Finland and Sweden last year applied to join Nato as full members

‘We are all internally convinced that there is no such global problem that humanity cannot solve,’ Zelenska said. ‘This is more important now when Russia’s aggression in Europe poses various challenges.’

The fighting has killed thousands of civilians, displaced millions and jolted food and fuel markets worldwide, raising inflation and expanding food insecurity in developing nations.

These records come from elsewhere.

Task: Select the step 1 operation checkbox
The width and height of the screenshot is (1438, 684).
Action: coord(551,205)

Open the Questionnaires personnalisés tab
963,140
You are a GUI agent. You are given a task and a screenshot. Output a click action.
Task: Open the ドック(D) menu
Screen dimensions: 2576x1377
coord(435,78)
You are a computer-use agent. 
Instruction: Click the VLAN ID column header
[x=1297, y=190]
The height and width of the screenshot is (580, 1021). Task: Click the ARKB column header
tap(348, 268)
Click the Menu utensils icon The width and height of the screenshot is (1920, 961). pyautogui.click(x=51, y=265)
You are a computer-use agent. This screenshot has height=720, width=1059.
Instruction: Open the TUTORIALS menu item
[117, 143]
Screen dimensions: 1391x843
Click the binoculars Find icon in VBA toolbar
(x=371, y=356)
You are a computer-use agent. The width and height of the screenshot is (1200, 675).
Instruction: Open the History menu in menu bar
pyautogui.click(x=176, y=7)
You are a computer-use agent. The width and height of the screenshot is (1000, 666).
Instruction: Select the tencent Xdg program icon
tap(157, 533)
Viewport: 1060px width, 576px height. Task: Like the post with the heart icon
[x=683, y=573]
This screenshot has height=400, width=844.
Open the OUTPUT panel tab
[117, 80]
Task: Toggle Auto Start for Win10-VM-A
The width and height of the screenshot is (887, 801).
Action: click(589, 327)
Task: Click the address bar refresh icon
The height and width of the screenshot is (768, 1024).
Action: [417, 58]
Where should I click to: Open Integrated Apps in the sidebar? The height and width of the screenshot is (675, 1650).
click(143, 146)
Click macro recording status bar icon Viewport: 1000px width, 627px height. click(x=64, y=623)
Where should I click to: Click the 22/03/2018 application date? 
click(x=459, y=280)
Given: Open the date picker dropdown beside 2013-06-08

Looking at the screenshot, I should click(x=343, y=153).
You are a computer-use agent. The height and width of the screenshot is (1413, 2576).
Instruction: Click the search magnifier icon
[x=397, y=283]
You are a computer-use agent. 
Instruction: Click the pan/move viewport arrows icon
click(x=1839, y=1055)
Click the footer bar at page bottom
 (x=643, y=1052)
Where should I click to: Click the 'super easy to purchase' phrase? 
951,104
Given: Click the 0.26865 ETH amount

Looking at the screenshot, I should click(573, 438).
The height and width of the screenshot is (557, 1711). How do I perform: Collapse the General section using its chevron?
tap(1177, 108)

‘There is a right to food that every human being has, and it’s an insult for mankind and for human nature itself, that in the 21st century, it is possible for us to have mass starvation simply because because there is a targeted aggression of some countries,’ she said.

European Commission President Ursula von der Leyen urged the executives and leaders at Davos to keep aiding Ukraine.

‘It is a perfect opportunity to take investment and reform to pave this way for Ukraine towards the European Union,’ she said. ‘And my call on you is: We need every helping hand on board. Ukraine deserves to have as much support as possible.’

While urging unity for Ukraine, the head of the EU’s executive arm unveiled a major clean tech industrial plan to compete with China and the United States as the 27-nation bloc looks to remain a leader on plotting a greener future.

She said the plan would make it easier to push through subsidies for green industries and inject funding into EU-wide projects to help reach a 2050 goal of climate neutrality. The bloc also would be more forceful in countering unfair trading practices.

Instead of trade disputes, Chinese Vice Premier Liu He focused on his optimistic vision for a rebound of the world’s second-largest economy after strict COVID-19 measures. He spoke at Davos after China released data Tuesday showing economic growth fell to its second-lowest level in at least four decades last year.

‘If we work hard enough, we are confident that in 2023, China’s growth will most likely return to its normal trend. The Chinese economy will see a significant improvement,’ said Liu, a senior economic official on China’s Cabinet.

Scores of notables, including former U.S. Vice President Al Gore, trudged through the snow and crisscrossed the Alpine town of 10,000 to attend panels on everything from the environment to cryptocurrencies to the fight against COVID-19.

Many minds were on the devastating Russian missile strike that hit an apartment building in the southeastern Ukrainian city of Dnipro, killing dozens of people in one of the deadliest single attacks in months.

Zelenska said ‘there are no day offs from war’ and that ‘everyone in Ukraine has to risk their lives every day,’ but added that she believed the world would unify for peace.

Her husband, President Volodymyr Zelenskyy, will be beamed in by video tomorrow to complement the in-person delegation of his wife and officials such as Minister of Digital Transformation Mykhailo Fedorov.

Davos offers a new chance for Ukrainian envoys to ramp up international support for donations of weapons like tanks and anti-rocket defenses and greater pressure to further isolate and squeeze Russia’s economy.

France, the UK, the US and other nations are vowing to send increasingly powerful weapons to Ukraine, such as tanks or armored combat vehicles.